お不動さまと「若宮神社」のお神輿
夏の終わりを告げるかけ声が毎年、この時期、お不動さまの境内にやって来ます。高幡の鎮守「若宮神社」のお神輿です。
正月の初詣から始まり、節分、桜、春祭り、あじさい、七夕、と駆け抜けてきた高幡のお不動さまも、夏になるとやっと一息といったところでしょか。
もちろん毎月28日の縁日や「ござれ市」の日には賑わいはするものの、白い光に照らされた境内はなんとなくのんびりとしています。
これからは、10月の下旬ともなると恒例、「菊まつり」。

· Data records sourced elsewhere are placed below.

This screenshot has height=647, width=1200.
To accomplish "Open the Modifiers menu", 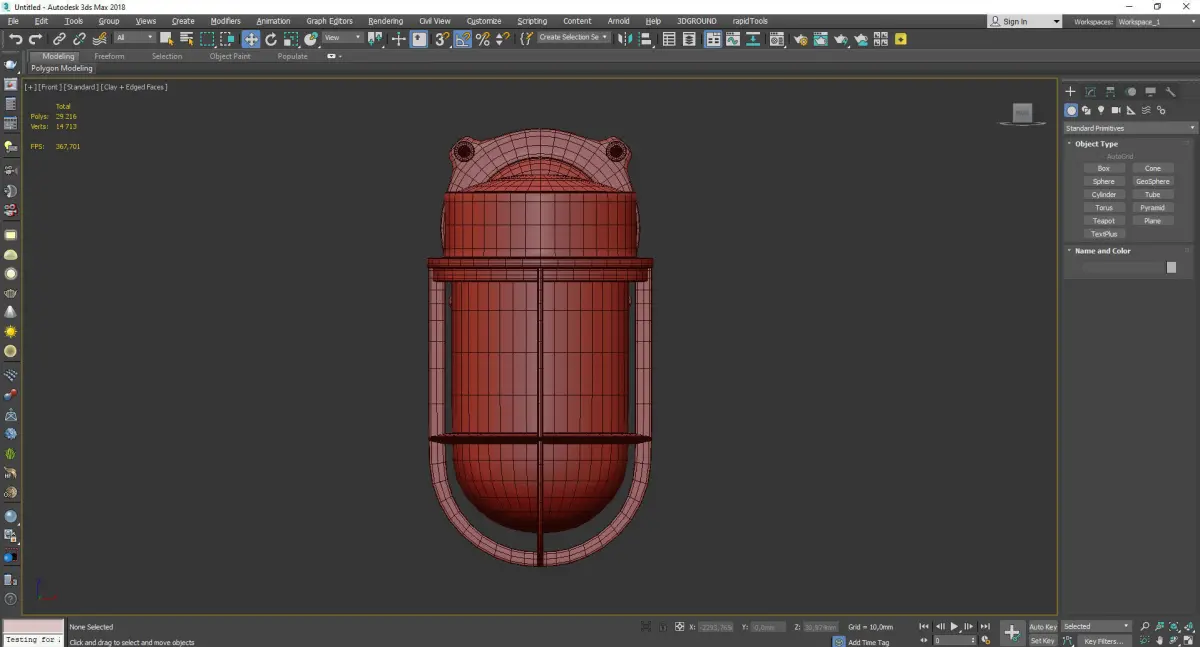I will 225,21.
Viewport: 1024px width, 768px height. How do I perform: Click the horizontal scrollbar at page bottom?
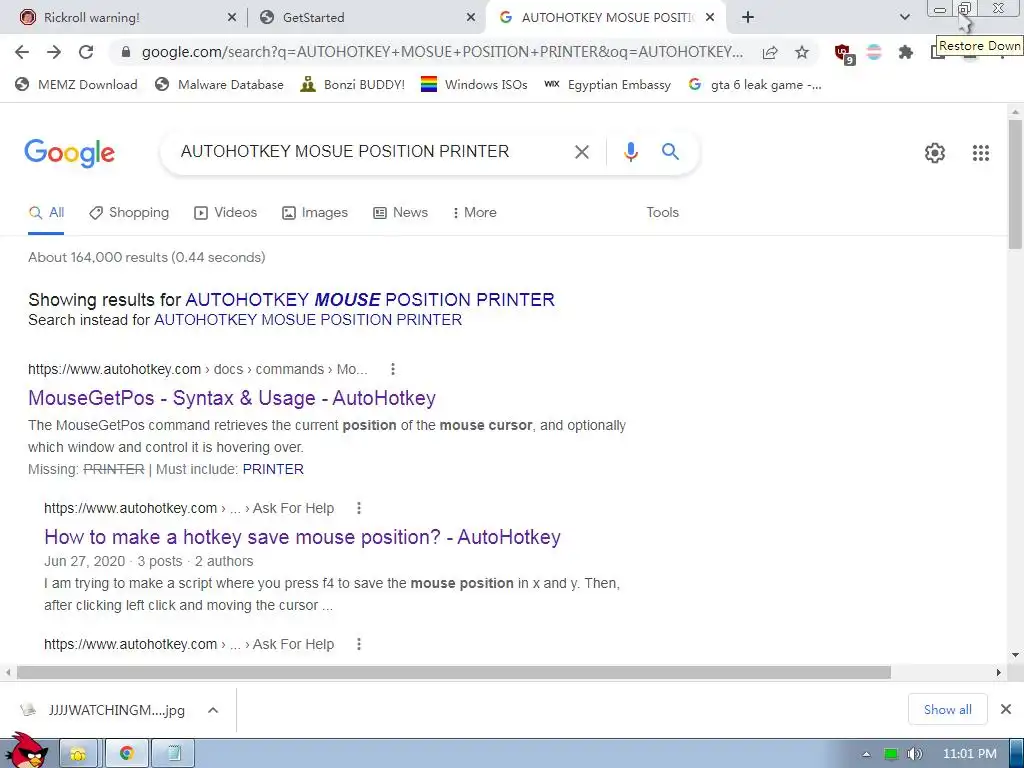tap(454, 672)
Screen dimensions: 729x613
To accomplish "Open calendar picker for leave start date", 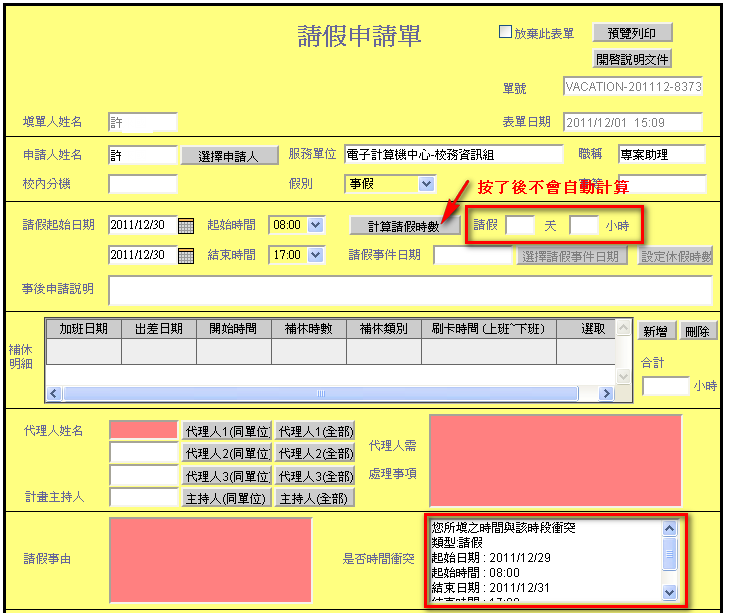I will tap(185, 226).
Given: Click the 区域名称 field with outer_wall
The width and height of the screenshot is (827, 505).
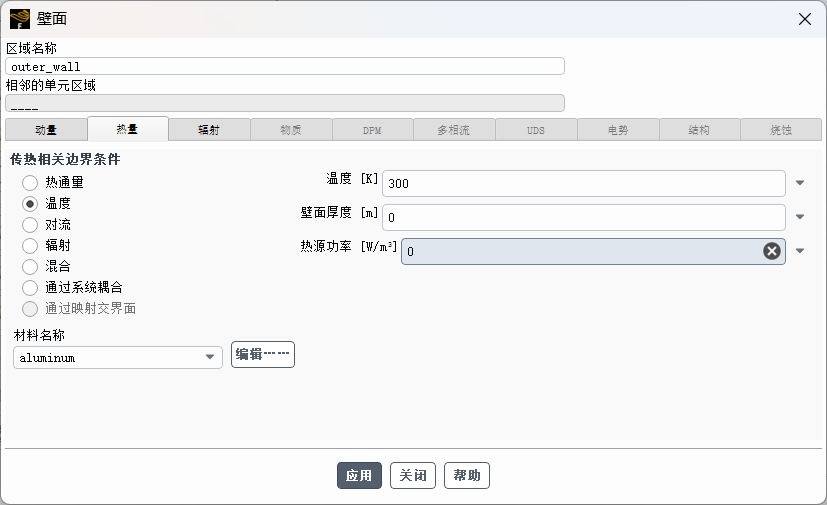Looking at the screenshot, I should point(285,67).
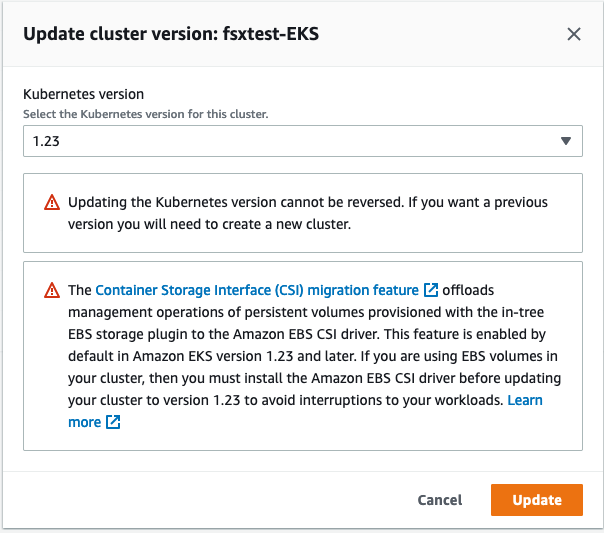Confirm with the orange Update button

click(536, 500)
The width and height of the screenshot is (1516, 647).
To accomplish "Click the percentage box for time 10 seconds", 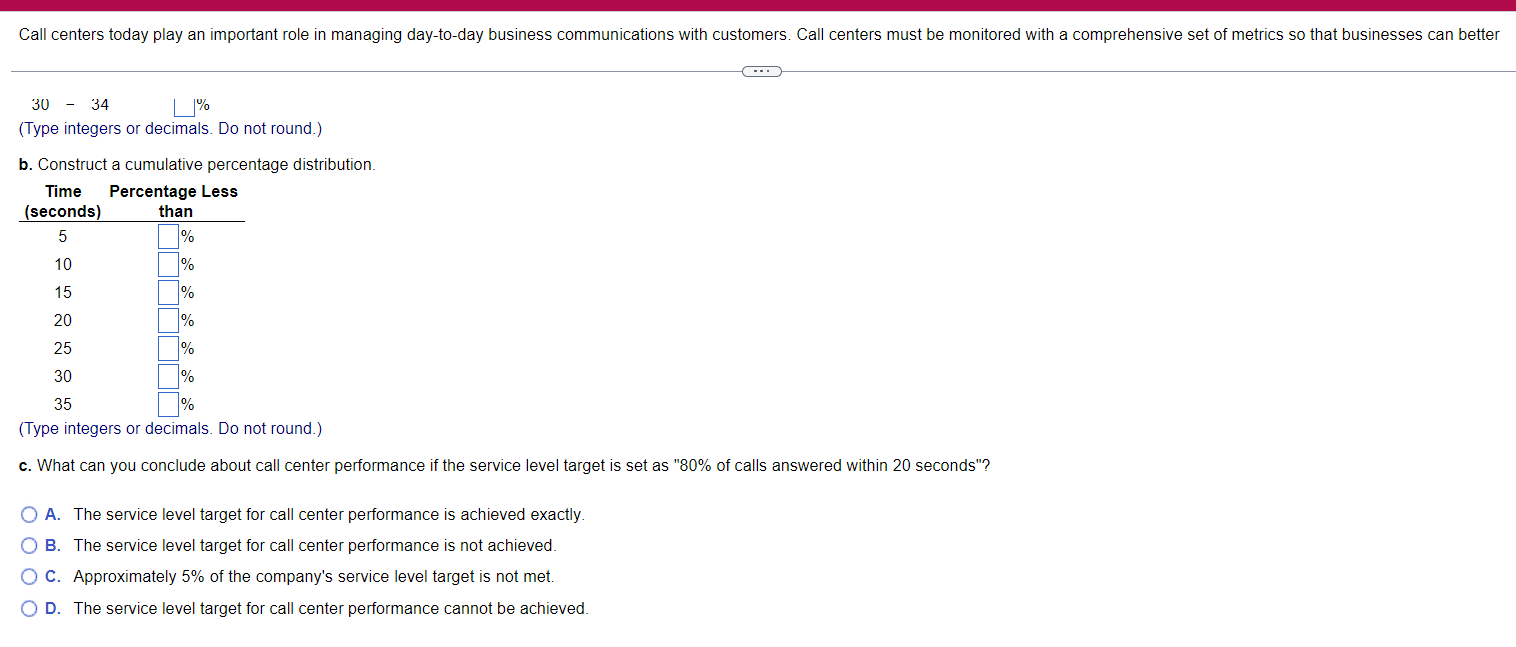I will [x=166, y=264].
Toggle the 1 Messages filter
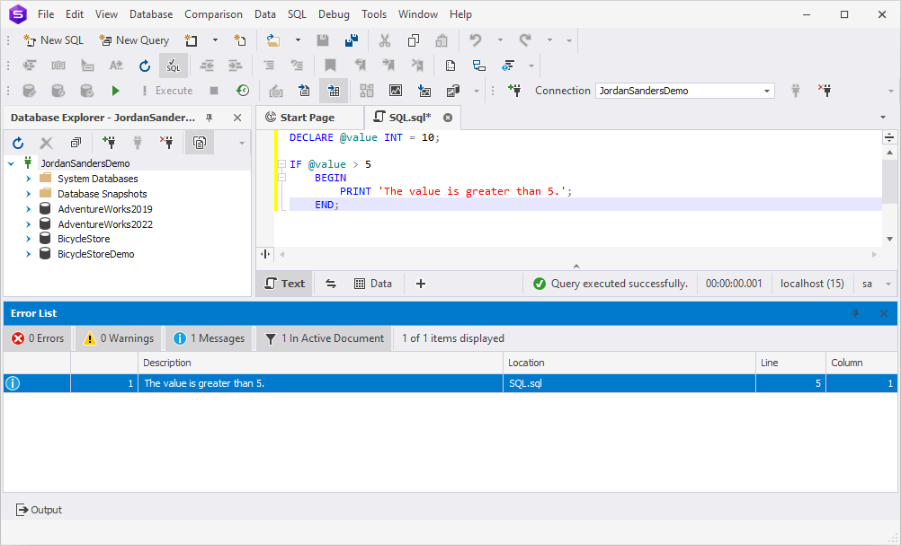 [209, 338]
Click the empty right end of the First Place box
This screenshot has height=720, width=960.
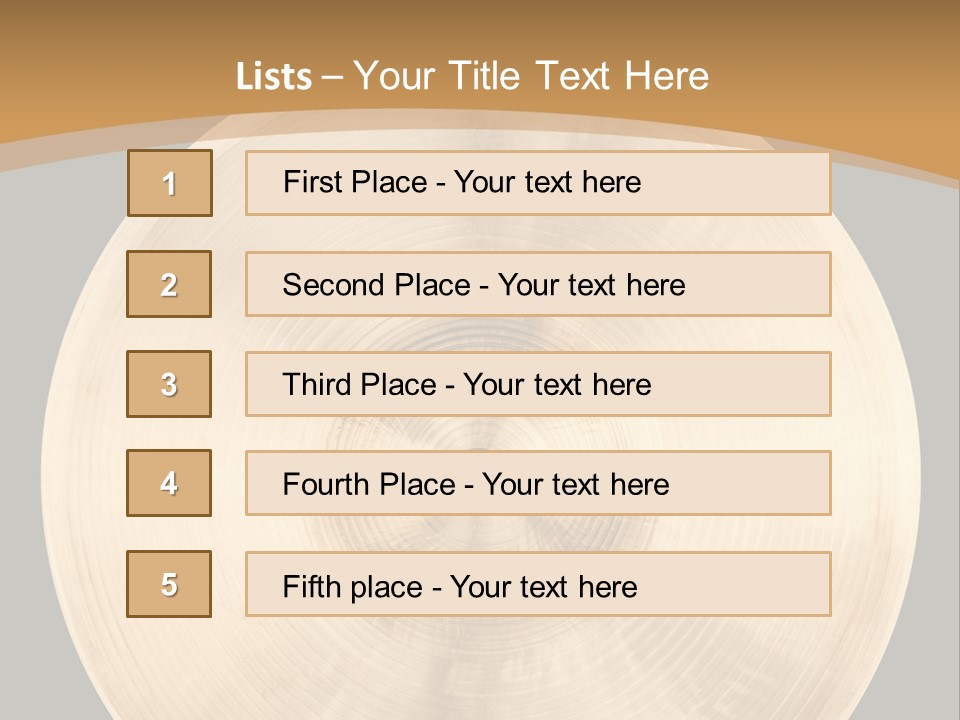point(760,183)
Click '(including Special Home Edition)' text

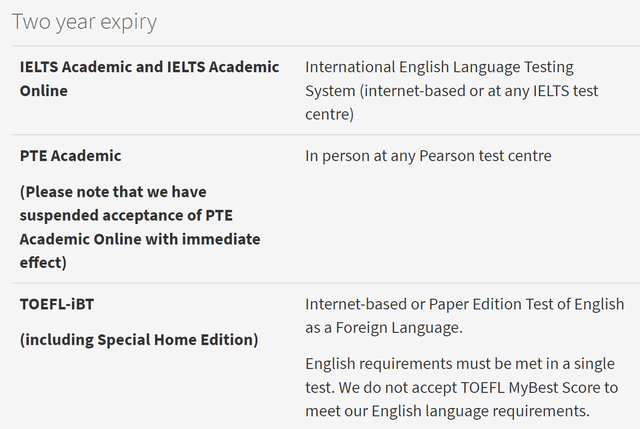coord(139,339)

顔ほどもある立派な大きな菊の前で記念写真を撮る七五三に見とれた眼を、ふと見上げてみれば、山内の楓が五重塔と艶やかさを競おうと準備を始め、色付きは万灯会の頃に一段と光りを放ち、落ちいく色葉とともに一気に駈け下り大晦日、そして正月に突入です。
秋の始まりを予感させるかけ声は、京王線の向こうにある神社から、狭い地下道をすり抜け、徐々に参道から忍び寄り、境内に入ると仁王門と不動堂にこだまし、不思議な空間を造りだします。
そもそも「若宮神社」の起源には高幡不動尊、不動堂の本尊不動明王の傍らに立つ二童子を彫った僧侶が忽然と消えた場所を祀った、との伝説があります。若宮神社になる前は、その名も僧侶が消えたことから別旅(わかたび)明神といい、神社がある場所の地名も別旅。
そのころからの関係ですから、今風の神仏分離に慣れた眼から見れば、不思議に思える風景もことさら言うほどのことではないのです。そう言えば、浅草の三社祭りだって、浅草寺境内に乗込んでいるし。
ひとしきり、境内を練ったお神輿は五重塔と並んで一休みです。普通お神酒所は字のごとくお酒が振る舞われるのが常ですが、さすがお寺の境内ともなるとそうとはいかないらしく、「高幡まんじゅう」が振る舞われました。それを威勢よい担ぎ手たちがニコニコ頬張る光景は、ちょっと可愛くもあり怖いような。
仁王門から遠ざかるかけ声は別れ際に「夏は終わったよ!ほら、忙しくなるぞ!」とお不動さまに告げているようでした。